> [Records supplied]
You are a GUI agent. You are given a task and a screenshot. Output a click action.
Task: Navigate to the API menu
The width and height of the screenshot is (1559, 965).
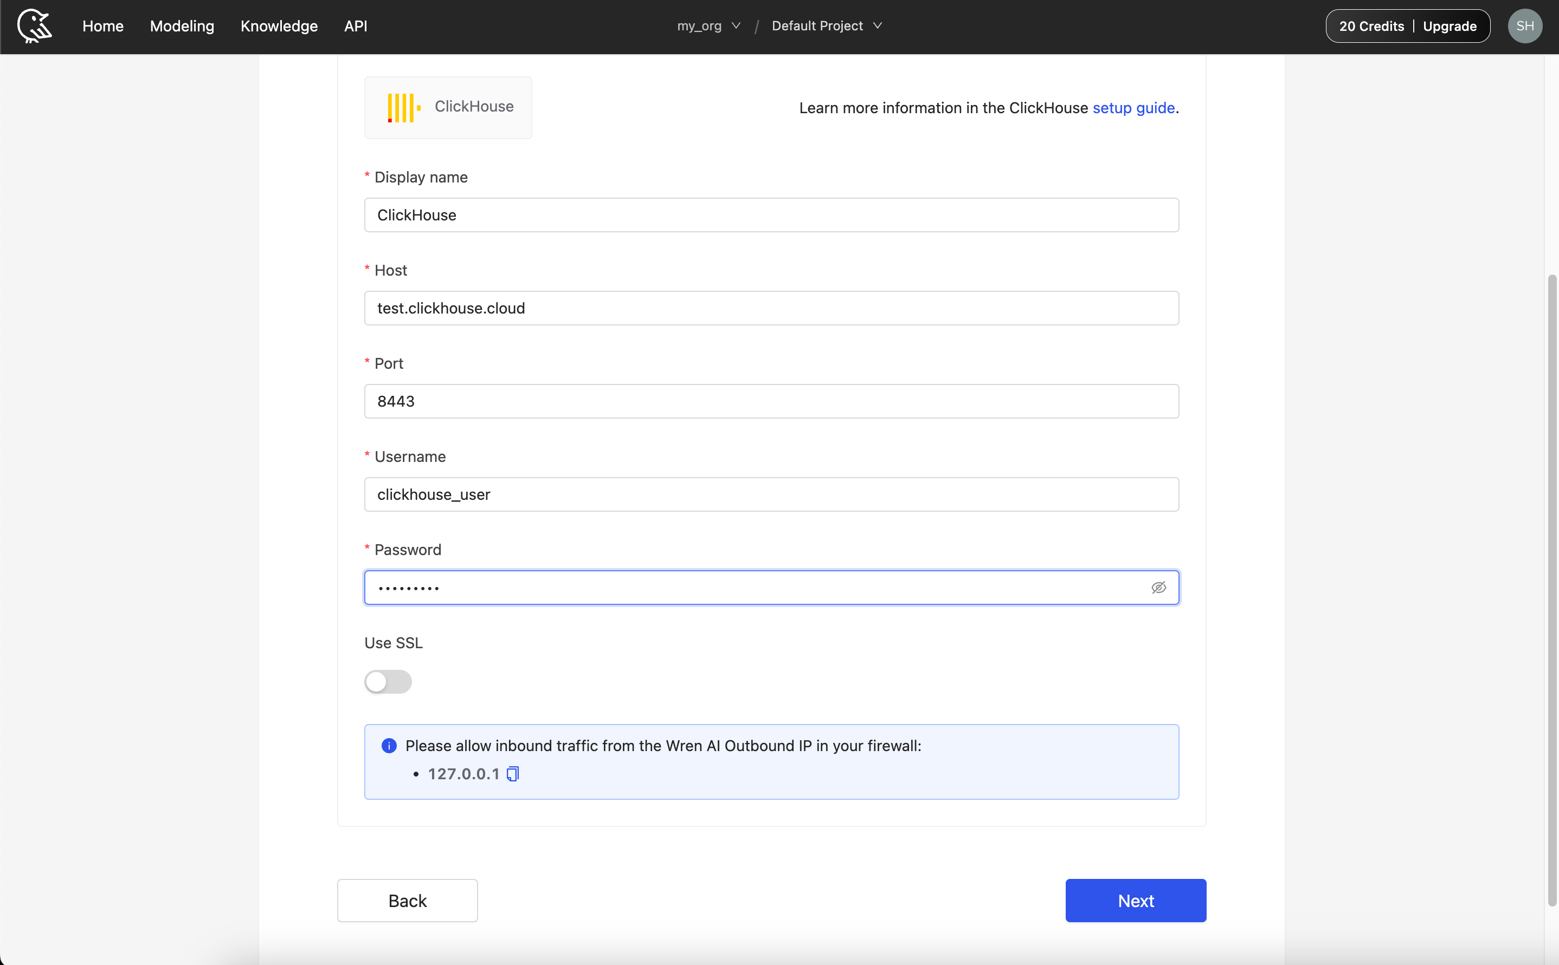[356, 26]
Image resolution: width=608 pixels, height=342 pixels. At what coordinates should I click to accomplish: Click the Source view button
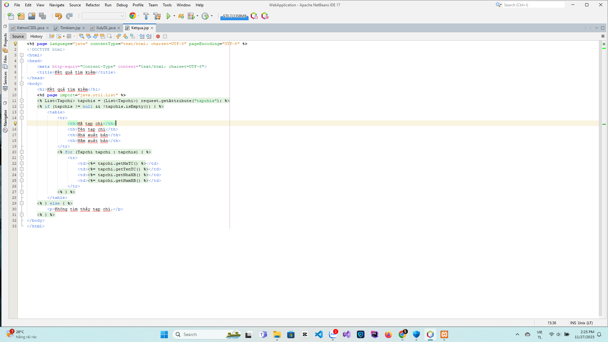(x=18, y=36)
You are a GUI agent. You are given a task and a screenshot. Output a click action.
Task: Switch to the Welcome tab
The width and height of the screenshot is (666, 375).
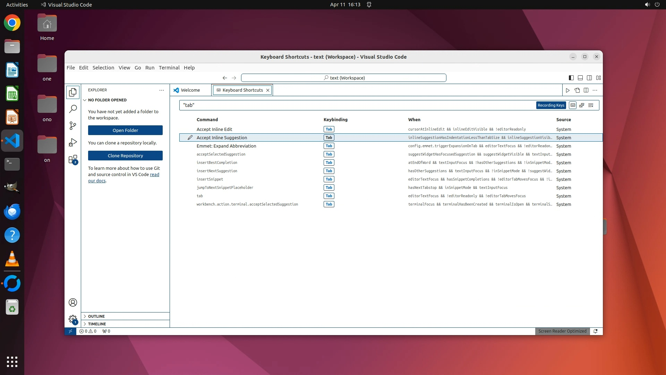click(x=190, y=90)
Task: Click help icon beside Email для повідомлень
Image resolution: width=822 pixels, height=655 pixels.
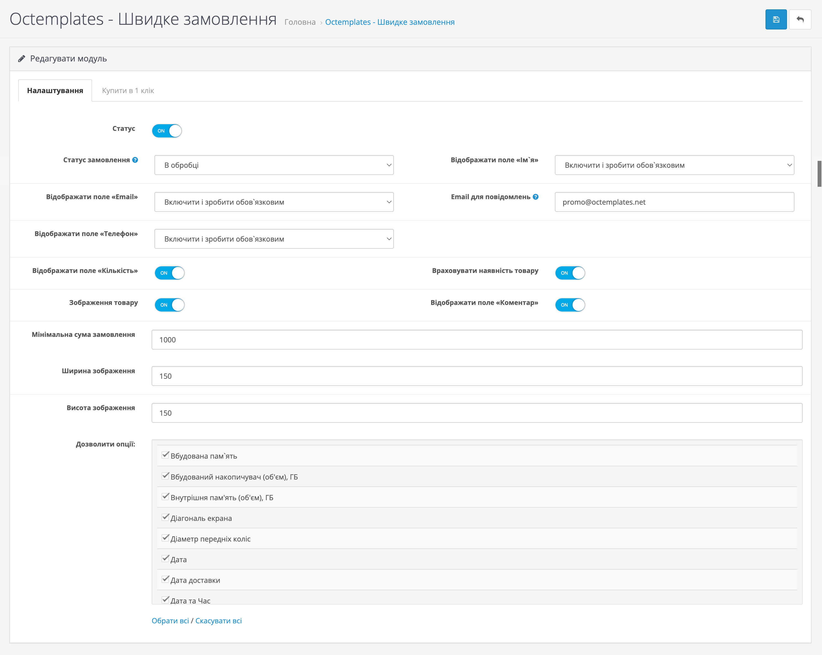Action: 535,197
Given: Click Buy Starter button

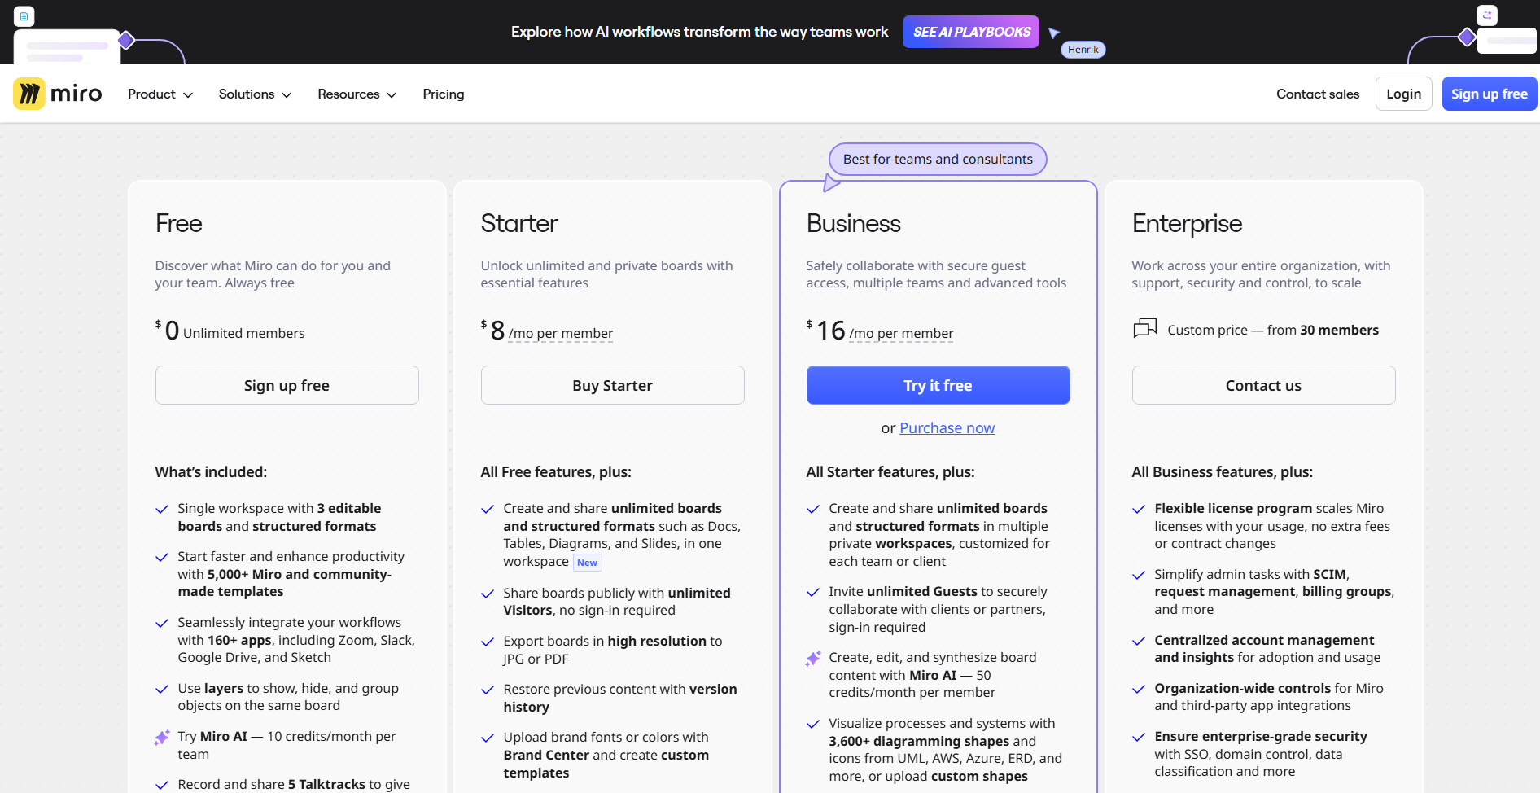Looking at the screenshot, I should [x=612, y=385].
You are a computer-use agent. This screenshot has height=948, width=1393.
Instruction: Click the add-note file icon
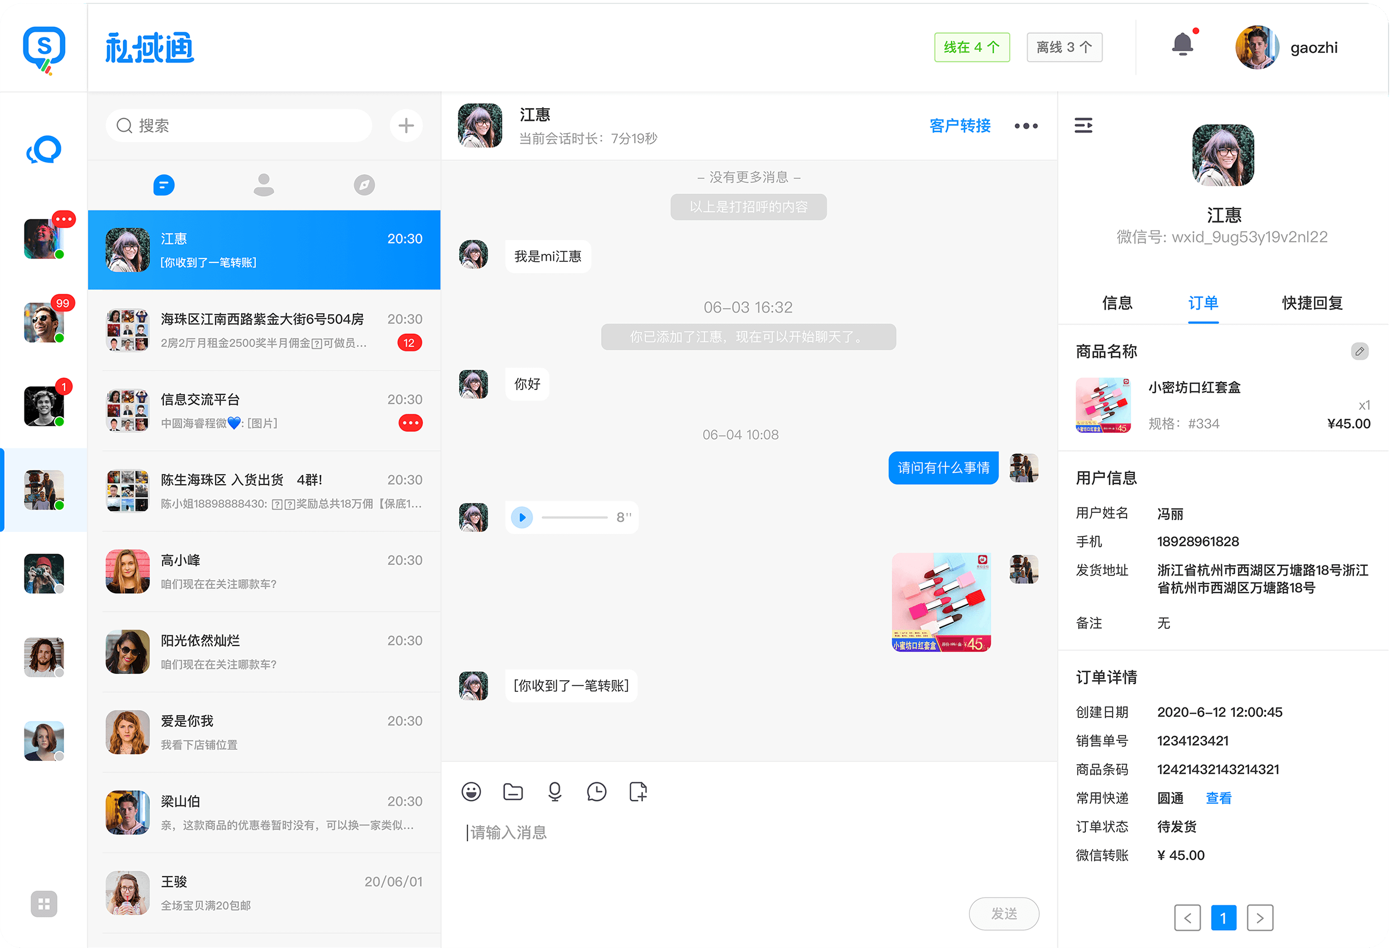pyautogui.click(x=638, y=792)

> [Description of the task] From the line with "The width and height of the screenshot is (1559, 965)." up to and including the line with "Task: Switch to the Welcome tab" above, retype every line exactly and nothing more; leave out the pictures.

> [Answer to this exercise]
The width and height of the screenshot is (1559, 965).
[356, 26]
Image resolution: width=608 pixels, height=342 pixels. At what coordinates should I click to accomplish: Click the Source view button
(x=18, y=36)
You are a GUI agent. You are given a task and a screenshot. Output a click action.
Task: Switch to the Welcome tab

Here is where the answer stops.